Parvez Sharma and 'A Jihad for Love'

Judy Stone August 14, 2008


Parvez Sharma might never have made his profoundly moving A Jihad for Love if he had not felt guilty about causing unhappiness to his dying mother when he told her he was homosexual.

"A lot of the religious dogma she had never really used in her entire life became part of her argument against my homosexuality," the Indian director said when he was in San Francisco to present his documentary at the Frameline film festival this past June. The film opens in the Bay Area August 22.

Growing up in the comparatively small town of Saharanpur, he was the product of a rare mixed marriage. His Hindu father worked for a cigarette manufacturing company and his Muslim mother, a homemaker, was the dominant force in his life. "I grew up fairly secular," he noted. "Indians pride themselves on secular traditions of being a vibrant democracy. That’s how the country was founded in 1947. Those are the values my parents brought me up with."

Nevertheless, after his mother’s death, he formally converted to Islam. "I felt in some way that I was doing justice to her memory—that being more Muslim would in some way take away the guilt I felt because of the pain she died with."

The film is dedicated to her and, Sharma said, he subconsciously sought out mother-child relationships in the homosexual men and women he interviewed. Each of my subjects are either interacting with their mothers or talking about them or speaking to their mothers on the phone."

After traveling to 12 countries for 6 years and secretly filming the struggles of many Muslims to reconcile and cling to their religious beliefs, despite all the taboos, while coping with their homosexual desires, Sharma came away from the experience with his own Muslim identity strengthened. "I learned to respect religion much more. I understood profoundly why the majority of humanity holds on to some kind of faith. You can’t make a film such as this and come away untouched."

What had the biggest influence in his youth were the Bollywood productions and the film magazines his mother subscribed to. One of his favorite pastimes as a kid was to cut out images of famous stars and design his own movie posters and write little blurbs about the films. He began learning about a different kind of filmmaking when he went to the Islamic university Jamia Millia Islamia, the second best in India. One of the first things he had to do was a frame by frame analysis of Eisenstein’s Battleship Potemkin and he was introduced to a wide variety of filmmakers, from Bunuel to Hitchcock, and films, from Gone with the Wind to the Thief of Baghdad.

Since then, he has garnered three master’s degrees, including one from American University in Washington, D.C., become proficient in five languages, including English, Hindi, Urdu, Bengali, and Punjabi, and worked as a print and TV journalist before he became fed up with boiling down fascinating interviews into little sound bites.

Dapper in a bright red shirt, with nary a trace of accent or the anger that initially provoked him to make A Jihad for Love, Sharma said he aimed to strip away that five letter word from the western concept of holy war into the literal Arabic meaning of "struggle" or "to strive in the path of God."

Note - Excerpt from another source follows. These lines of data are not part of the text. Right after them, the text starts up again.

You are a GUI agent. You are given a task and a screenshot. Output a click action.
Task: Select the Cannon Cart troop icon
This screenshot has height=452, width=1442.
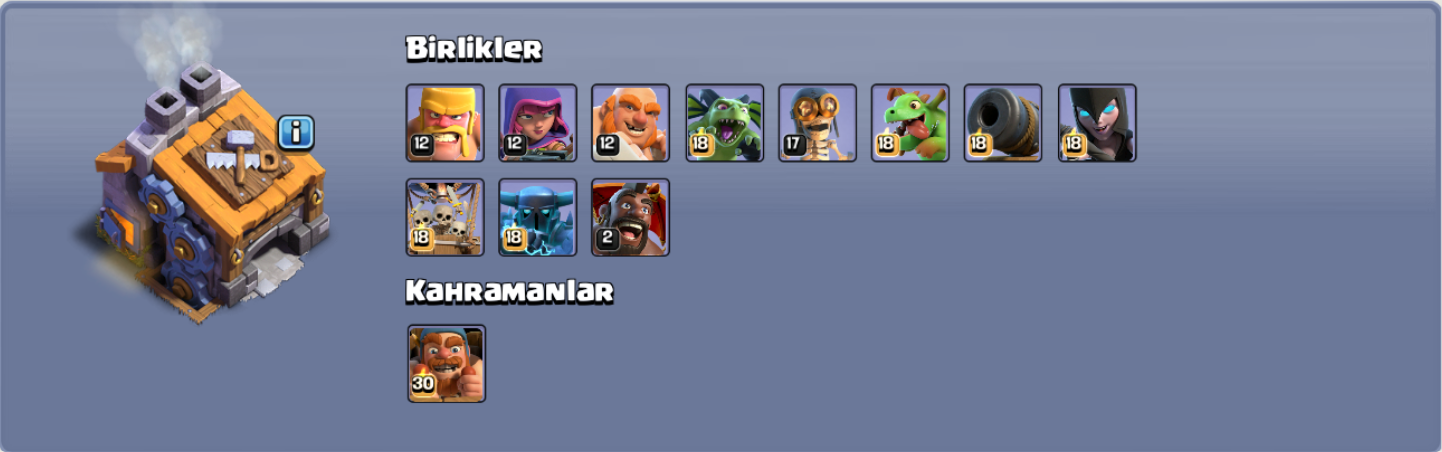(1003, 123)
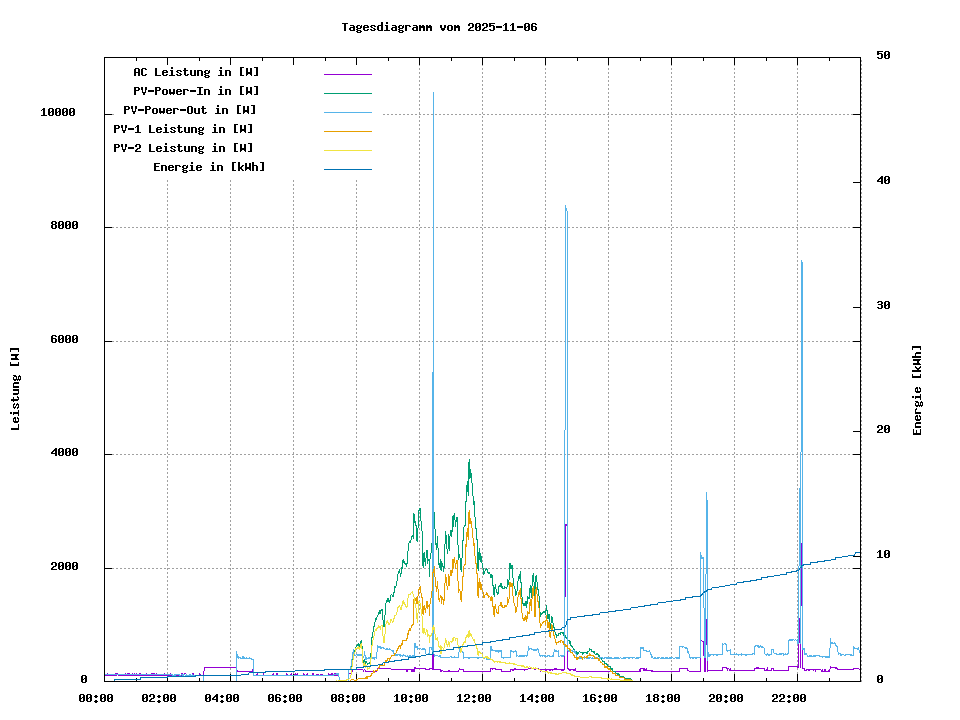Click the light blue PV-Power-Out legend line

[347, 111]
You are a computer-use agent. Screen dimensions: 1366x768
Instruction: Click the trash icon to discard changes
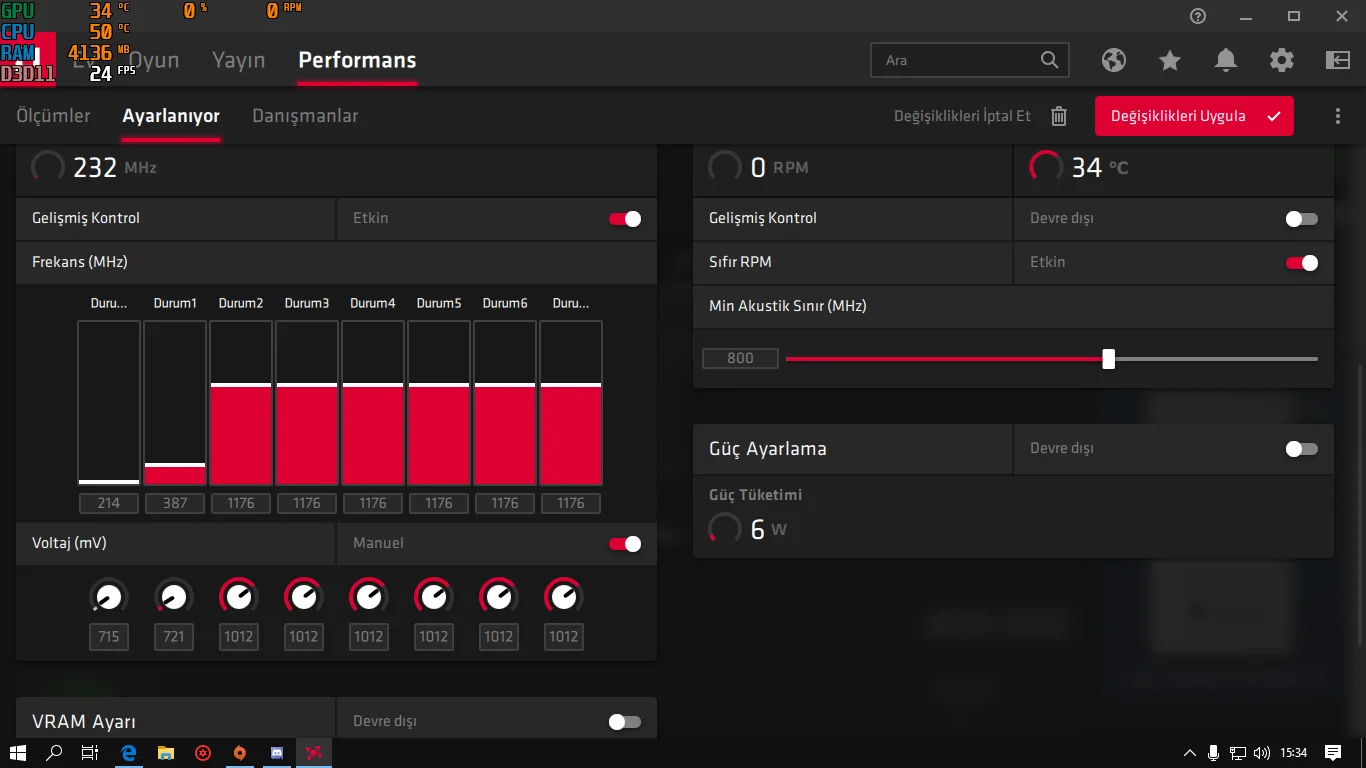1059,116
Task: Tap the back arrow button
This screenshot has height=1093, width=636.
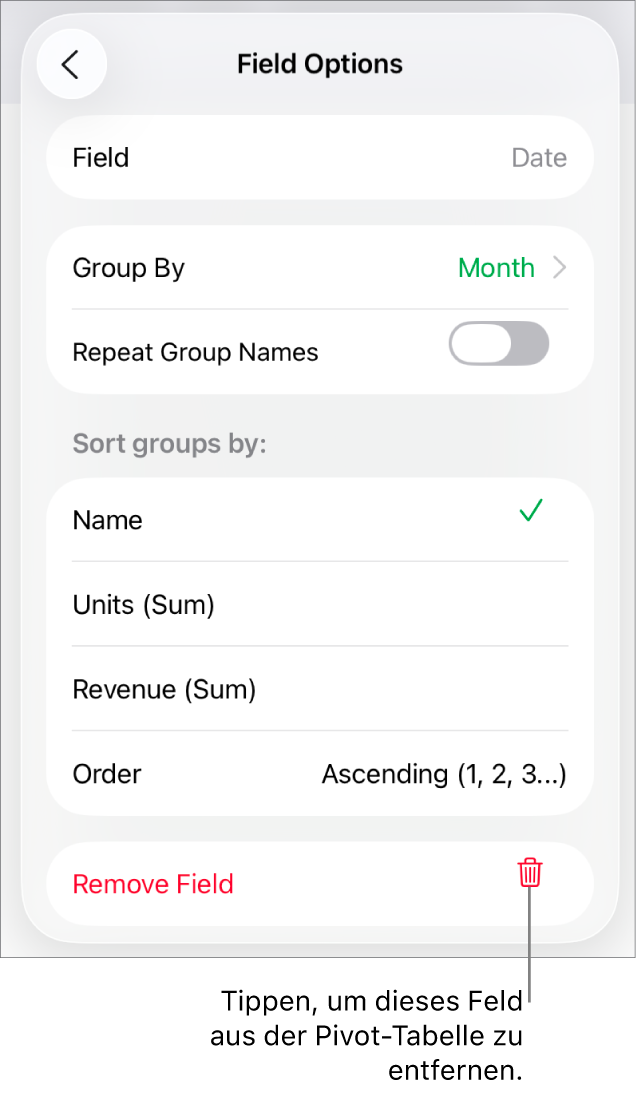Action: coord(71,65)
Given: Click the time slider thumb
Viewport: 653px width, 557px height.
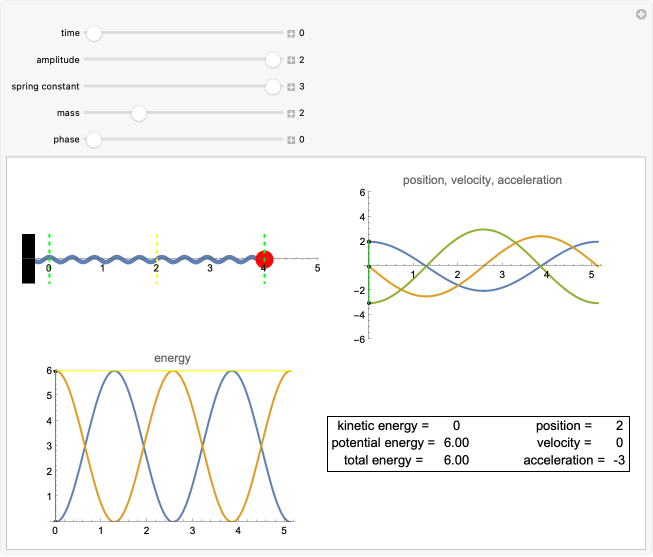Looking at the screenshot, I should click(94, 33).
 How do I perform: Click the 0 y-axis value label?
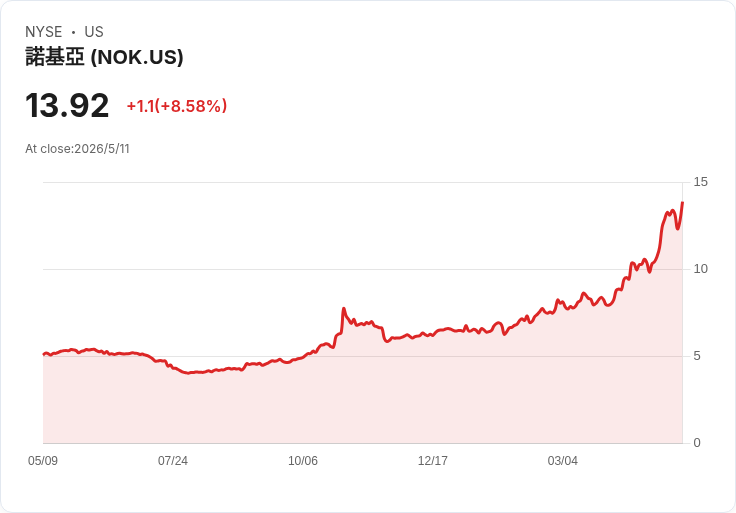pyautogui.click(x=697, y=443)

He first got an inkling of that international struggle through a "window to the world" in college while editing a gay magazine when he learned about a gay Southeast Asian organization in San Francisco called Trikone. "I knew that one day I would want to be in this country. I came here in September, 2000, one year before 9/11 on a student visa."

Sharma had not met with any discrimination before 9/11, "but then everything changed," he said. He was at the World Bank in Washington, D.C., helping to edit some video when he saw the plane hit the Pentagon. He suddenly got a call from a Sikh friend who had grown up in the U.S. but was bad-mouthed as "Iranian" during the Iran hostage crisis. He told Sharma, "You need to get home as soon as possible. Get off the street because if this has anything to do with Muslims which it probably does. Be careful. You’re new in this country and you don’t know the kind of hate that’s going to follow."

One of Sharma’s best friends, a black woman, told him , "Now you’ll know what it feels like because you guys are going to be the new blacks."

He had begun making a student film "in a fun way with what I grew up with. I was just figuring out who I was, but then I began being called "a dirty Arab" and being spat on and that led me to becoming much more political around my Islamic identity. Before 9/11 you might have an Islamic part of your life, but America was still good and hopeful. Then many people were pushed out of the closet and radicalized. They were angry and vulnerable. They felt targeted through no fault of theirs and they felt they needed to speak up for this religion. For the first time, I was aware of many things about myself, of being Muslim, of being brown, of being an outsider. So there was a lot of churning and a lot of anger."

He put together a 22-minute trailer and sent it to Michael Lumpkin who invited him to the Frameline festival. "It was my first festival and it was a completely different film and not one I’m particularly proud of. There was an amazing response, but there were also people troubled by the anger they sensed in the film. They thought I was really angry and I knew I was.

"But into the second year of shooting, I realized I could not make it about the Muslim experience in America because it was not my experience. Many things in American culture were alien to me still. These were people who grew up as minorities, went to American high schools, talked a different way. Sometimes I couldn’t understand what they were saying. And also it was the kind of labeling that happens here. I think people are very easily putting themselves into little boxes here. "I am gay." "I am queer." "I am lesbian." I never grew up with labeling like that. I never used the word to describe myself. The words used in India are very derogatory. In the U.S., many people had the choice to leave their religion."

He soon realized he would have to shoot in Muslim countries where people did not know what it means to leave their religion. "It’s your family. It’s the music you listen to. It’s the prayer call at dawn. Those are powerful ties and that was the film I wanted to make."

In hindsight, Sharma said, "I think I was remarkably brave because I still have an Indian passport and to get visas I had to say I was going for tourism or educational reasons. Pakistan and Bangladesh are not friendly neighbors to India so it’s very hard to get those visas. But when you do arrive, it’s ok because you’re basically the same kind of people and speak the same languages."

He kept going back to Egypt for three years because he had met an Egyptian refugee in France and needed his back story as well. He had spent a year in an Egyptian prison because Mubarak’s government in 2001 had arrested 52 gay people from a night club on June 21, 2001, and put them in prison. The next day a newspaper said the people were in a satanic cult and were arrested for trying to invent a new religion and they also practice deviant behavior such as sodomy.

"Egypt was very important to me. Sharma explained. "For at least a thousand years and perhaps longer, Egypt has been at the heart of intellectual Islamic thinking, especially in Arab countries. The largest Islamic university in the world is in Cairo. I needed to experience first hand the sense of entitlement or arrogance that the Arabs feel over Islam so that people like me from India or Pakistan or elsewhere aren’t really as Muslim as they are."

It has been an amazing journey, he said, but difficult to keep carrying the burden of others’ problems. "I need at some point to come out of this film because this has been my only identity for six years. There has been no other me. It’s been my main way to engage in the world. I don’t think that could be completely healthy. Just the title of the film has been a big enough burden to carry."

That burden may have been eased with the relationship he has had for four years living with a musician in New York, proving that opposite attract. "He’s as American as American can be," Sharma said. "He’s a corn-fed, blue-eyed blond from Nebraska, an atheist who does not believe in God, and a little bit of a piano prodigy."

At that, he might provide a unique input to Sharma’s next production: a Bollywood musical. Just a touch of Nebraska corn.

[Editor’s note: A Jihad for Love was produced by one-time Bay Area resident Sandi DuBowski.]